Yes, and I got a trip to New Orleans. I love New Orleans. Oh my god, go to New Orleans. Sex, religion, Catholicism and Voodoo, class, race, a city alive with it all, struggling and surviving. Lots of grace in New Orleans.
So that’s out now?
Yes. It’s an anthology of fiction titled Saints and Sinners.
Is there like a theme for that anthology?
It’s LGBTQAI however many letters we use now. I like the term queer – inclusive without being cumbersome. “Saints and Sinners” is broadly the theme.
So you’re working on a novel?
I am.
What’s that about?
I have my little sentence about it. It’s called Fishwives. It’s about old women behaving badly. I’m working with themes of class and aging. The main characters, two women who are a couple for sixty years , are in their 90s by the last chapter. They meet in ‘56. So that’s really fun, I was born in ‘51 so I don’t remember ‘56. They meet in their twenties. The first few chapters introduce the characters as young women, but the book, as a whole deals mostly with the women when they are elderly.
So is that going to be a longer book?
I think so.
Sounds interesting. I love stories that take place over lifetimes, or even generations.
They say “write what you want to read.”
What draws you to that theme?
Getting old. Age heightens the whole class thing, particularly if you don’t have enough money. Luckily, I’m fine financially, but see some of my older friends struggling. It’s hard to poor when you’re young, and may be harder to be poor when you’re old. It’s just interesting to just be here at sixty-three and remember how things were and how they could be. Aging is very strange.

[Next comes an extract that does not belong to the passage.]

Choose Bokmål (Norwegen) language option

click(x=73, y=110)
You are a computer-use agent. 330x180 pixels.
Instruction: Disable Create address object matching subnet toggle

What authors do you like to read? Were there any that were influential, formative, or inspiring?
Well Joan Nestle, a lot of her early class/lesbian stuff was a revelation to me. Susan Stinson is a good friend of mine and I love her work. I love Toni Morrison and Denis Johnson and Marilynn Robinson. And of course Flannery O’Conner.
Any advice for young aspiring writers trying to find their place in the world?
Yeah. Send stuff out. When it comes back rejected, look at it, maybe rework it and send it out again.